On December 21, the board agreed to issue bonds for the project even though several local residents and Ms. Overby voiced the concern that creating the new 4,200-foot-long taxiway would effectively be increasing the capacity of the airport, even as the town starts the process of applying to the Federal Aviation Administration to restrict aircraft use.

“Any increase in operational ground capacity comes at the expense of residents’ well-being,” said Patricia Curry, a member of the residents group Say No To KHTO, which has advocated for closing the airport. “More parking means more and bigger jets, seaplanes and helicopters. That spells expansion to us.”

Ms. Overby questioned the logic of spending millions on a project that is not critical for safety or demanded by the FAA when the town is about to embark on the application to restrict flights—known as a Part 161 application—and calls from residents for closing the facility altogether are growing.

“I don’t know why we continue to put more money into the airport,” Ms. Overby said. “I understand it’s more convenient to have that taxiway, but I would now like to put our money and our effort into the Part 161 and not start spending money in ways that may increase traffic at the airport.”

At the December 21 meeting Ms. Overby introduced a motion to table the proposal to approve the borrowing, saying it should wait until the new Town Board took power in January.

That board includes Councilman-elect Jeff Bragman, who has represented neighbors in legal challenges to the airport’s operations in the past, and a fifth, as-yet-undetermined board member who will be appointed on January 2.

Ms. Overby’s motion found no support from the other four members, who brought the resolution to a vote. It was approved 4-1, with Ms. Overby voting against.

The plans for the new taxiway call for connecting two segments of existing taxiway that run parallel to the airport’s main runway. The new taxiway will make it easier for planes to transit from the runway to the parking tarmac, and will create more room for parking aircraft on certain parts of the tarmac.

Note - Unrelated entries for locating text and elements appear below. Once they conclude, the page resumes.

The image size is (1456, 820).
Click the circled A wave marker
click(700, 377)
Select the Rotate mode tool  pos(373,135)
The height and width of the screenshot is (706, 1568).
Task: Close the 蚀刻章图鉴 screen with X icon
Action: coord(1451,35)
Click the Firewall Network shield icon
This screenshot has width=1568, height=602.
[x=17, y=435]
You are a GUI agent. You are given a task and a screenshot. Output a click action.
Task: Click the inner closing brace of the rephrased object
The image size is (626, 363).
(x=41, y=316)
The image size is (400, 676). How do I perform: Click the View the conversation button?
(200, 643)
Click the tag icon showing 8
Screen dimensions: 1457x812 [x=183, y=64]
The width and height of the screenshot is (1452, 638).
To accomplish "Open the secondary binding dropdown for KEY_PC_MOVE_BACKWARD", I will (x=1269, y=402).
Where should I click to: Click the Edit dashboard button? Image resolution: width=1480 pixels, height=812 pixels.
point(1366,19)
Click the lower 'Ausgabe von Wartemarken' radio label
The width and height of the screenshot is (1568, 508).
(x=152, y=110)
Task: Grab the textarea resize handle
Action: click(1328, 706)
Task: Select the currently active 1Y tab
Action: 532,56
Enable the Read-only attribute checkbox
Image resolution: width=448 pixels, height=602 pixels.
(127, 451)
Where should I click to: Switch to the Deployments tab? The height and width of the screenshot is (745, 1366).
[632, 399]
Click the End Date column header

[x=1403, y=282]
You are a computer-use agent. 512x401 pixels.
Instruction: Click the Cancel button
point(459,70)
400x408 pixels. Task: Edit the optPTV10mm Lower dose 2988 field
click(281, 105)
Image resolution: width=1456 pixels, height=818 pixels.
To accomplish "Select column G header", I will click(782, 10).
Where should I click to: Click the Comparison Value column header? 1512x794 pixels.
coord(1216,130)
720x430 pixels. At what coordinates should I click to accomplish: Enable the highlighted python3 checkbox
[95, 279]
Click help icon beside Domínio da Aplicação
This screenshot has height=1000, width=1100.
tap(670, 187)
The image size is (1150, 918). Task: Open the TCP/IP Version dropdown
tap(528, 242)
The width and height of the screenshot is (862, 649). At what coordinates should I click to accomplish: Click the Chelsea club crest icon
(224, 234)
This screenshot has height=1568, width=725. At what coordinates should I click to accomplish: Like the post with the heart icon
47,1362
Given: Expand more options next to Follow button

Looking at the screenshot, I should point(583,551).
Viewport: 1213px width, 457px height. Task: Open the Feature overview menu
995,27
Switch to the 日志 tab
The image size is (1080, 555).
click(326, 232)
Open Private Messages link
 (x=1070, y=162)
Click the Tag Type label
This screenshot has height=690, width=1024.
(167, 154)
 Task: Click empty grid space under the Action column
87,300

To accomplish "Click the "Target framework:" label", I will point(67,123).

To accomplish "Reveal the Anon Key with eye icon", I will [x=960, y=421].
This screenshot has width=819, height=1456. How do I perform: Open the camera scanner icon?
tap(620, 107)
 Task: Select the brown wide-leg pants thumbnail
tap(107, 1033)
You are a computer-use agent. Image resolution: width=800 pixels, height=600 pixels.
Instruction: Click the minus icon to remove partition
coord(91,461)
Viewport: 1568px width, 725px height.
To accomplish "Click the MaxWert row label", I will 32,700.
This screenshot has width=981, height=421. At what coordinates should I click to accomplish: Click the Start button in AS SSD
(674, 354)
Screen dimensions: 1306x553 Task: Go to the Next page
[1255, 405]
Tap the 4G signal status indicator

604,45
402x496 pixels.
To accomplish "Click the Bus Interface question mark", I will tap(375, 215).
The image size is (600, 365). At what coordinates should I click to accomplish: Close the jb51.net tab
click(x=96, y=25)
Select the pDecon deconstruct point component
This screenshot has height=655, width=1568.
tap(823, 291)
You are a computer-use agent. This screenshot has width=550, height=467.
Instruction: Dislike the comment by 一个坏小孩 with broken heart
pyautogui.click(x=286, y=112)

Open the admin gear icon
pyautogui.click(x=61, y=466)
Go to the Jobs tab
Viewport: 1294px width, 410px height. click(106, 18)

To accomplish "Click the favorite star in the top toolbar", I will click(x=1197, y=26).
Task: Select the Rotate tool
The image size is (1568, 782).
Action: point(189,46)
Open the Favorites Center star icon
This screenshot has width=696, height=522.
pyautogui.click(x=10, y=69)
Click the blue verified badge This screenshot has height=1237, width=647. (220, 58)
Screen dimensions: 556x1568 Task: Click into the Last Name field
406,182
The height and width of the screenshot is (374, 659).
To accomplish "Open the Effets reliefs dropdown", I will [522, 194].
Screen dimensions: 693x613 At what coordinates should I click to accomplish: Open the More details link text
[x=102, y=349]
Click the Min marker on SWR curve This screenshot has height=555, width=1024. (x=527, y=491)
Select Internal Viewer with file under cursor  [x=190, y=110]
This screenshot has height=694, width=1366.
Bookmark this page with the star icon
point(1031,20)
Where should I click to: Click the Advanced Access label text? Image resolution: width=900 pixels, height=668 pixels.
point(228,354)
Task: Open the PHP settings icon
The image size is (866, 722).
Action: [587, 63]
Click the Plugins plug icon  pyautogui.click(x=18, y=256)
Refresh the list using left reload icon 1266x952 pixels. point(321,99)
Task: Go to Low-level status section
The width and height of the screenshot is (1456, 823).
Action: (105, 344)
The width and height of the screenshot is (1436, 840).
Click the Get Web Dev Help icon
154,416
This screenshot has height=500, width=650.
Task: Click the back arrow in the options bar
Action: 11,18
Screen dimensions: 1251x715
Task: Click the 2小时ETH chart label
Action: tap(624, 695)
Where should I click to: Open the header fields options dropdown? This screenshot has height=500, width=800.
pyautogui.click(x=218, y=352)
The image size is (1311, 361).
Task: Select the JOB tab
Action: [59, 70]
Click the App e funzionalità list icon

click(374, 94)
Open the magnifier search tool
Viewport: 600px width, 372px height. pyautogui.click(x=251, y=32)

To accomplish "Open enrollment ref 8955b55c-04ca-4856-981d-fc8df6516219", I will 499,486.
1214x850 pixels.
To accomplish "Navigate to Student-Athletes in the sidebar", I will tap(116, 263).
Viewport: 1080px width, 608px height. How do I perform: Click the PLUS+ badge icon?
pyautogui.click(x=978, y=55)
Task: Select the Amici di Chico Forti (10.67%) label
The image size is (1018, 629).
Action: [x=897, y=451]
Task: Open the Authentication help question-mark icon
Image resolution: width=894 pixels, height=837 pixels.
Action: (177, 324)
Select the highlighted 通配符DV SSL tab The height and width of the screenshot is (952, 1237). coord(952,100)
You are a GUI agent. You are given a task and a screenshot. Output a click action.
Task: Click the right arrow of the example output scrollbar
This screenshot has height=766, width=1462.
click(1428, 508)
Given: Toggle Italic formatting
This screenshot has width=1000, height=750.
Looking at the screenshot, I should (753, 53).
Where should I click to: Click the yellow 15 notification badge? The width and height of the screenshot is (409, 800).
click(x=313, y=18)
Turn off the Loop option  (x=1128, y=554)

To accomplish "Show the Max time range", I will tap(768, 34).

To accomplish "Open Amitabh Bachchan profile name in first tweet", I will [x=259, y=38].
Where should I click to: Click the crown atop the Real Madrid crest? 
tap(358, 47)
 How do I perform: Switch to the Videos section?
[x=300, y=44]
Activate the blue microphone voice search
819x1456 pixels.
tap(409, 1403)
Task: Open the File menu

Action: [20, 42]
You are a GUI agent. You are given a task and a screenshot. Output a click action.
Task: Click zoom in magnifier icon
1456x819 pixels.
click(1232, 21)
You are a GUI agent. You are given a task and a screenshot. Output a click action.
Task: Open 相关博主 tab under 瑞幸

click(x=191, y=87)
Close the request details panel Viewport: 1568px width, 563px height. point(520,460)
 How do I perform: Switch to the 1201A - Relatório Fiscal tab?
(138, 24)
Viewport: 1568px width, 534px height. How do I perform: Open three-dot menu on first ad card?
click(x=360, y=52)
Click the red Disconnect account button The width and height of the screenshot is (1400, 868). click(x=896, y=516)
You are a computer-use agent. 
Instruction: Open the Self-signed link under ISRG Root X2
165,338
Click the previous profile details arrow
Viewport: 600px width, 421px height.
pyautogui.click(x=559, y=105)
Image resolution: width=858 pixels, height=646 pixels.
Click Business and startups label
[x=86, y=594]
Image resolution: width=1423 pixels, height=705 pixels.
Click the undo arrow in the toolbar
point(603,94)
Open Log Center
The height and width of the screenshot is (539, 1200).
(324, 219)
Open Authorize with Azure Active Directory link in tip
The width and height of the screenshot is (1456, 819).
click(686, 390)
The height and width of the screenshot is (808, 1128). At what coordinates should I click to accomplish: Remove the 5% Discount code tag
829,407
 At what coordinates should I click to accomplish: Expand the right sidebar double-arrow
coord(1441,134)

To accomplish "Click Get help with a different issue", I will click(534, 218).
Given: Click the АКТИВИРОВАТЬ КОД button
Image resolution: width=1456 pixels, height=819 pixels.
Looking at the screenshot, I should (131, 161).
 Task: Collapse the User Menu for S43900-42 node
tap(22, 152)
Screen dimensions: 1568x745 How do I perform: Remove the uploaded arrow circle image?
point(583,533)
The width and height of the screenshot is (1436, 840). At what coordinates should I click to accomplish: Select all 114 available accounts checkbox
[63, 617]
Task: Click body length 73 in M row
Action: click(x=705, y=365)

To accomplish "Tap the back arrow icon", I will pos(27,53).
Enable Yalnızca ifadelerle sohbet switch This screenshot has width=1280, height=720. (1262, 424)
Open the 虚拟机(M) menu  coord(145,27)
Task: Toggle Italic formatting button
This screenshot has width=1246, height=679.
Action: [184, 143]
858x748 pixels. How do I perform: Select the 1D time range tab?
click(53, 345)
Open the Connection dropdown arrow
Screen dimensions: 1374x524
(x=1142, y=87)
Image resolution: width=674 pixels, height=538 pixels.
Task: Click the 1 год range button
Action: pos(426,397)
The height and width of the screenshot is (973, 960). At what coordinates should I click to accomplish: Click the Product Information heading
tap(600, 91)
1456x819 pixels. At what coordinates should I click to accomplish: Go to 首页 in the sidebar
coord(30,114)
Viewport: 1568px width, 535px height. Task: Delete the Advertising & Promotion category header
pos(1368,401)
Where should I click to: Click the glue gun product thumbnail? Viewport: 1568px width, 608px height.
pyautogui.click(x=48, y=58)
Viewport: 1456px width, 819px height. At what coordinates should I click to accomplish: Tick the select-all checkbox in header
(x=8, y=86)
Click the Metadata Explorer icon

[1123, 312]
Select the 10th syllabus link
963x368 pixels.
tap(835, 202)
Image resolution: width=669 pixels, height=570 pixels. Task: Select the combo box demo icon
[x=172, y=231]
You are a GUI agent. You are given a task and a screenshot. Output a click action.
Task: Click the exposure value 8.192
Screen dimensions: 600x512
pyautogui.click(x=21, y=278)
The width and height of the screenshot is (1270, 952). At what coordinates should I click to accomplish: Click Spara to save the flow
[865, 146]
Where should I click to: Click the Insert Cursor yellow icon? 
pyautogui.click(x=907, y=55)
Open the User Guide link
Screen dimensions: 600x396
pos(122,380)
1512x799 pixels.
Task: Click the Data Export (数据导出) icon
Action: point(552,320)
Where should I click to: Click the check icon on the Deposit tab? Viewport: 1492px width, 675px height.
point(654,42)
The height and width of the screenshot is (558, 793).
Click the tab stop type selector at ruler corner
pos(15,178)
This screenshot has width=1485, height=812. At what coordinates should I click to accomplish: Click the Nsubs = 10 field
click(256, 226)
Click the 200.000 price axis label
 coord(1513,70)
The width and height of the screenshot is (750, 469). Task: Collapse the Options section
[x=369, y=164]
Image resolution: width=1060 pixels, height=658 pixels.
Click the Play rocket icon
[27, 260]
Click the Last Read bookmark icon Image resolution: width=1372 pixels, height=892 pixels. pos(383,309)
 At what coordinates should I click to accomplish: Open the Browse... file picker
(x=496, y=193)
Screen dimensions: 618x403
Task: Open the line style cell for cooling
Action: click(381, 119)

In a related matter, the board also resolved on December 21, at the instruction of the FAA, to have one of the airport’s two smaller runways, known as 4-22, painted and lighted as a taxiway, not a runway.

Earlier in the week, the board had debated whether the town should borrow for the construction work, or pay for it out of the anticipated $7.5 million surplus reserve the airport’s financial accounts will have once the sale of three properties that were originally part of the airport goes through early in 2018.

Board members decided that paying for the repaving and new construction work with the bond should be approved now so that the work could begin, and if the board decided to pay for it from reserve funds later, it could do so.

The project will create about 1,000 feet of new pavement, connecting the existing portions of the runway at the eastern and western ends of the runway, and repave about another 1,000 feet of what exists currently. The taxiway will also get new LED lighting.

At the meeting, Wainscott resident Arthur French told board members they should not be doing any work at the airport that is not expressly demanded by the FAA.

“You campaigned on a promise to the public to mitigate this nuisance that we have up there,” Mr. French said. “To do things that the FAA doesn’t require leaves me to scratch my head. The noise is horrendous as it is.”

The board is also considering a proposal to relocate and elevate the airport’s control tower, to give the flight controllers better views of aircraft approaching the airport, especially in poor weather. Reconfiguring the control tower would cost an estimated $700,000 to $800,000, according to the town.

Critics have also called that proposal a threat of more aircraft traffic, because it would make it easier for some planes to land at the airport in inclement weather with the help of flight controllers. Airport manager James Brundige said that since flights are still coming to the airport under bad weather, moving and raising the control tower would merely make it easier for controllers to see them as the aircraft approach at lower altitudes that usual.

After the work session, the board shelved the discussion of the tower until the new year to gather more information about the benefits of changing the tower’s setup.